Le Cameroun, qui a la plus grande économie d’Afrique centrale, s’est classé parmi les 35 pires pays au monde sur l’Indice de perception de la corruption de Transparence International, qui classe les pays selon des critères d’intégrité gouvernementale, entre autres. Il s’est également classé à la 40ème position sur l’Indice de développement humain des Nations Unies en 2010, qui évalue les pays selon des critères tels que l’espérance de vie, l’éducation et le niveau de vie. Biya, au pouvoir depuis 1982, devait se présenter pour sa réélection en 2011, après avoir réussi à faire voter en 2008 un amendement constitutionnel abrogeant la limitation des mandats par la Parlement dominé par le Rassemblement démocratique populaire du Cameroun. En mars, malgré les protestations de l’opposition, le Sénat a adopté une loi transférant la surveillance des élections d’un organe électoral indépendant au ministère de l’Administration territoriale, selon Reuters. Dans un rapport publié en mai, l’ONG International Crisis Group, un groupe de réflexion indépendant, a mis en garde contre le risque d’instabilité politique au Cameroun du fait de la déception causée par le rythme des réformes, la corruption persistante et la pauvreté généralisée, malgré la richesse énergétique et minière de ce pays.

L’administration Biya a tenu la bride haute à la presse audiovisuelle indépendante par une combinaison de taxes exorbitants et une politique appelé «tolérance administrative», qui permet aux stations d’opérer de facto en attendant le paiement des frais de licence. En invoquant soudainement le non-paiement des droits de licence, le ministère de la Communication, porte-parole du gouvernement, a justifié la fermeture de stations de radio et de télévision en au moins cinq occasions depuis 2008, selon des recherches du CPJ. Les stations ont été fermées pour des reportages juges critiques envers le régime durant des périodes politiquement sensibles. En conséquence, quelques chaînes indépendantes pratiquaient considérablement l’autocensure, selon des journalistes locaux.

Plus de 400 journaux privés ont été recensés au Cameroun, selon les données du gouvernement, mais du fait de leurs maigre recettes publicitaires, l’écrasante majorité a du mal à paraitre régulièrement, selon des journalistes locaux.
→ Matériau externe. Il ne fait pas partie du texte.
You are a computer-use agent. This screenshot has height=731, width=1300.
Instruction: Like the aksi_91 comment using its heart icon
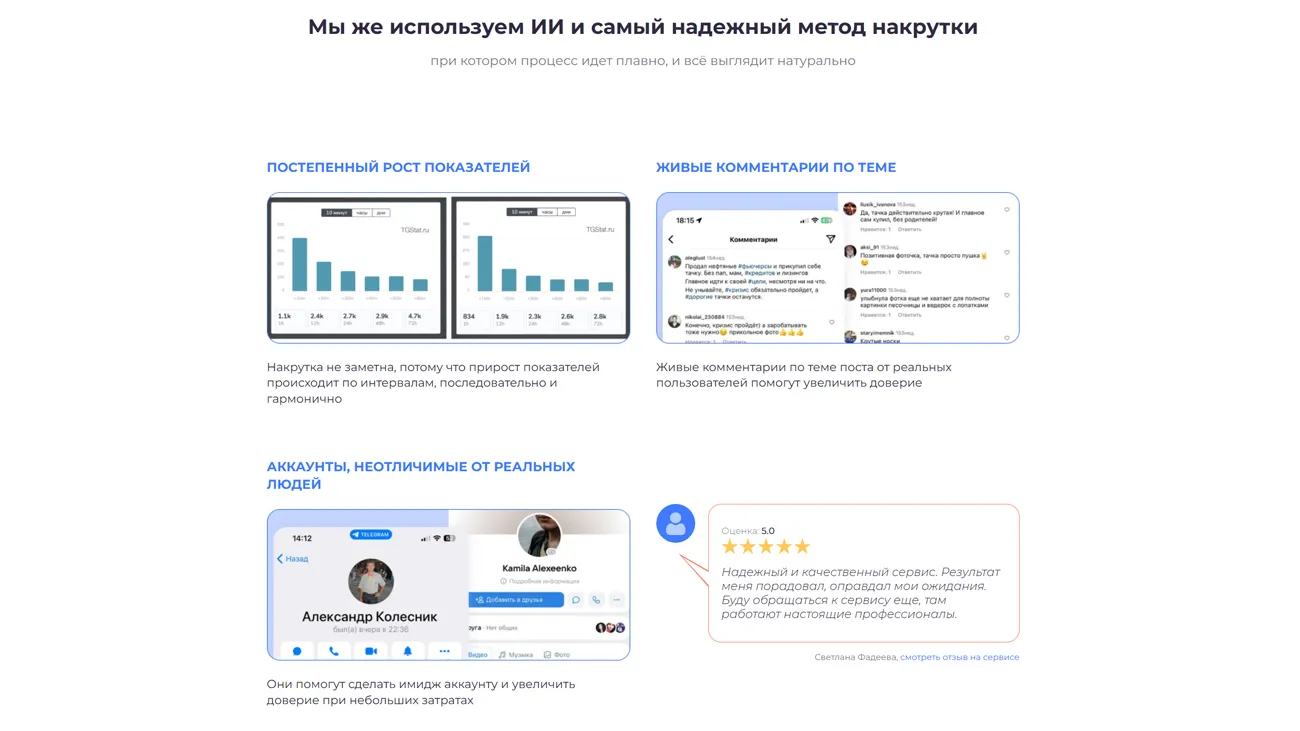(x=1006, y=253)
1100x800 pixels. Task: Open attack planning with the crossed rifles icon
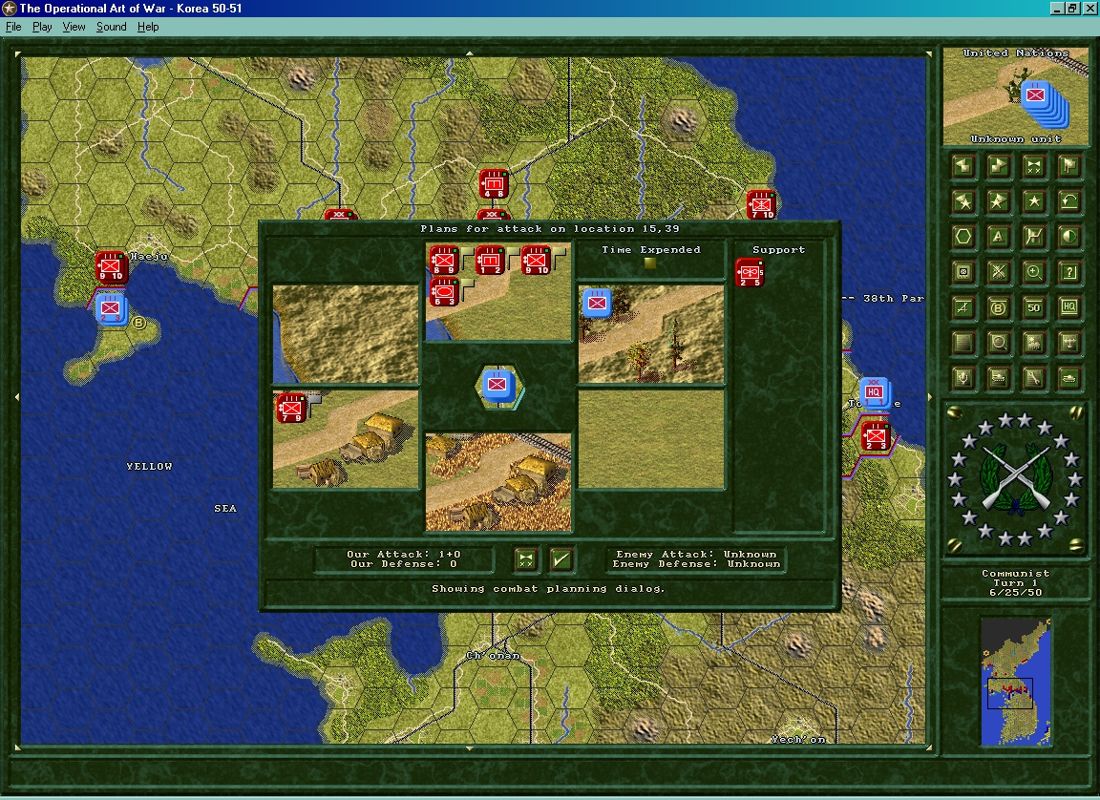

Les journalistes de la presse écrite sont souvent restés impayés pendant des périodes pouvant atteindre 10 mois consécutifs, selon une enquête en septembre 2009 de l’Union des journalistes. Les fortes pressions financières et politiques ont rendu les journalistes vulnérables à la corruption et aux pratiques contraires à l’éthique qui minent la liberté de la presse, selon des recherches du CPJ.

La presse camerounaise a aussi été endeuillée par la mort d’une icône au cours de l’année. Pius Njawé, fondateur du principal quotidien indépendant Le Messager et lauréat de Prix international du CPJ pour la liberté de la presse en 1991, est décédé le 12 juillet à l’âge de 53 ans dans un accident de la circulation dans l’État de Virginie, États-Unis. Njawé avait lancé la Fondation Jane & Justice pour le développement humain dévouée à l’amélioration de la sécurité routière à la suite du décès en septembre 2002 de son épouse, Jane, dans un accident de voiture au Cameroun. Bien que l’administration Biya ait emprisonné et harcelé Njawé à plusieurs reprises, elle a publié un communiqué officiel appelant Njawé « l’un des pionniers de la presse d’opinion» au Cameroun. «Il a contribué, à sa manière, à la vivacité du paysage politique et médiatique national», a déclaré ministre de la Communication, M. Tchiroma, qui a lu le communiqué de la présidence à la télévision d’État.